OSS and Stress

I wanted to take a moment to lay out a journey I didn’t really realize I was on until this morning. Like many big problems it all came out when dealing with a simple little GitHub issue that was raised on a repo I published about 3 years ago.

It turns out that some of the stuff in this repo was out of date, and the repo wasn’t useful anymore. Someone nicely pointed this out to be in an issue, and suggested updating the README to warn others.
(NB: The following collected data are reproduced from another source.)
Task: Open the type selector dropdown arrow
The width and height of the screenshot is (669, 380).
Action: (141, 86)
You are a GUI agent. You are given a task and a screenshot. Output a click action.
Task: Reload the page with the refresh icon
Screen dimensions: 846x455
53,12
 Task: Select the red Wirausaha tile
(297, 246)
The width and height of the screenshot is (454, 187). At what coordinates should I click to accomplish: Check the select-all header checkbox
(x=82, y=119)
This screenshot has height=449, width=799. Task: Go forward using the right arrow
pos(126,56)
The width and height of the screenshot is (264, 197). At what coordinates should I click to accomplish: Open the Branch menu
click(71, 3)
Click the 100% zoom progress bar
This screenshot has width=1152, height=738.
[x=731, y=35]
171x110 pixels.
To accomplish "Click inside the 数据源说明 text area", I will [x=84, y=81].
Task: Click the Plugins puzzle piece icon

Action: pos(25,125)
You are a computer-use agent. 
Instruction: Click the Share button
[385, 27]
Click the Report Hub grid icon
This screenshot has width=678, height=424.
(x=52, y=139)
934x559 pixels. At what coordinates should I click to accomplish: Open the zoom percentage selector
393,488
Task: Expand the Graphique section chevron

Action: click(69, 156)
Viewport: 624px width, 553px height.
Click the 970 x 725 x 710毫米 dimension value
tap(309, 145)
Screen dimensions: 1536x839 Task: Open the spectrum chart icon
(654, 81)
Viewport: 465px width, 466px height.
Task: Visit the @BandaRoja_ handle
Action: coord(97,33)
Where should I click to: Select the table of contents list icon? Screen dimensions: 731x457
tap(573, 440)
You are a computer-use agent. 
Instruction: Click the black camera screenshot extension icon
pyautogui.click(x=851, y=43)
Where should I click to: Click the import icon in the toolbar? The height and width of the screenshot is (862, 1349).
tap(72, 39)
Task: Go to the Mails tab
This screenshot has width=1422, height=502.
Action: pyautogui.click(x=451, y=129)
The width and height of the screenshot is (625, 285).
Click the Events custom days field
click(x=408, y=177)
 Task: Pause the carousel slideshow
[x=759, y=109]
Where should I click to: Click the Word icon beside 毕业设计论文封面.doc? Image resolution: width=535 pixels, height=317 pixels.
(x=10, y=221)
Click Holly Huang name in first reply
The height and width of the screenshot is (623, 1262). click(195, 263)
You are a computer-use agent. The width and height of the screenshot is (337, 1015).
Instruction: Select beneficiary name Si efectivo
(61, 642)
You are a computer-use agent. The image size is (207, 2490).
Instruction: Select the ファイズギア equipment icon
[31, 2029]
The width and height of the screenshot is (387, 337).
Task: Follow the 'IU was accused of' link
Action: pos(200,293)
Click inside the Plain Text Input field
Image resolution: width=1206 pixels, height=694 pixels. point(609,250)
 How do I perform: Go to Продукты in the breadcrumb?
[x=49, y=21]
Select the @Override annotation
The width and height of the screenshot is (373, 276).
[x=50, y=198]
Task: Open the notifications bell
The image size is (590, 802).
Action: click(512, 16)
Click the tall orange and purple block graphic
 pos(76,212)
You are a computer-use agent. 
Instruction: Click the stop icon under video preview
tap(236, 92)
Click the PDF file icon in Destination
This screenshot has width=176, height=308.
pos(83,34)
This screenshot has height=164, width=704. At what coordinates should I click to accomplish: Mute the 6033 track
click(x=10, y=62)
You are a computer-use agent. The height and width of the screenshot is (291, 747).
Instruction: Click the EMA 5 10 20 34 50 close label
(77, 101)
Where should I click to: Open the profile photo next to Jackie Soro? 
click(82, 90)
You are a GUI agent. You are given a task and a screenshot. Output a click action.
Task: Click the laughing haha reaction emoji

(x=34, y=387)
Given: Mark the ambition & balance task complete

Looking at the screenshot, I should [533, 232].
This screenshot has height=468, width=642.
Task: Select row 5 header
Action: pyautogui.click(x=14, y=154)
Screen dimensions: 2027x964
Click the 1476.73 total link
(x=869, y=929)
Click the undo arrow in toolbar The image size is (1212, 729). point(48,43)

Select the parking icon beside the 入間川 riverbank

I said “Sure, happy to accept a PR to do that” to which they closed the issue and didn’t raise a PR. I have to admit that this (not contributing a simple PR to update the Readme) upset me a lot, and I over-reacted in my response.

I then realised 2 things…

1.       My over-reaction wasn’t really about this issue

2.       Am I really expected to maintain YEARS and YEARS of contributions and repositories while doing my day job?

How did I end up here?

Well, it starts slow. You publish a few things while you’re working on a pet project, or helping someone out.  You keep doing that for years and years and years, and then sit back and watch the stress poor in.

In the early days I loved getting issues raised, reviewing PRs and fixing stuff up. I’d get 1 or 2 a month, I didn’t have a family, I was a junior dev, and I loved programming.

Fast forward 8 years, I’m a dad, a senior dev and I still love programming BUT now I get 5 or 6 issues every week. Each takes 30 mins as it requires me to context switch. The PR’s (if they’re big) take hours to review and test. I kidded myself that if I added more automation, CI, integration testing that would help… well it did, but it doesn’t stop the problem . What it’s allowed me to do is stack up more projects and more stuff to look after. More things for people to contribute to and raise issues on.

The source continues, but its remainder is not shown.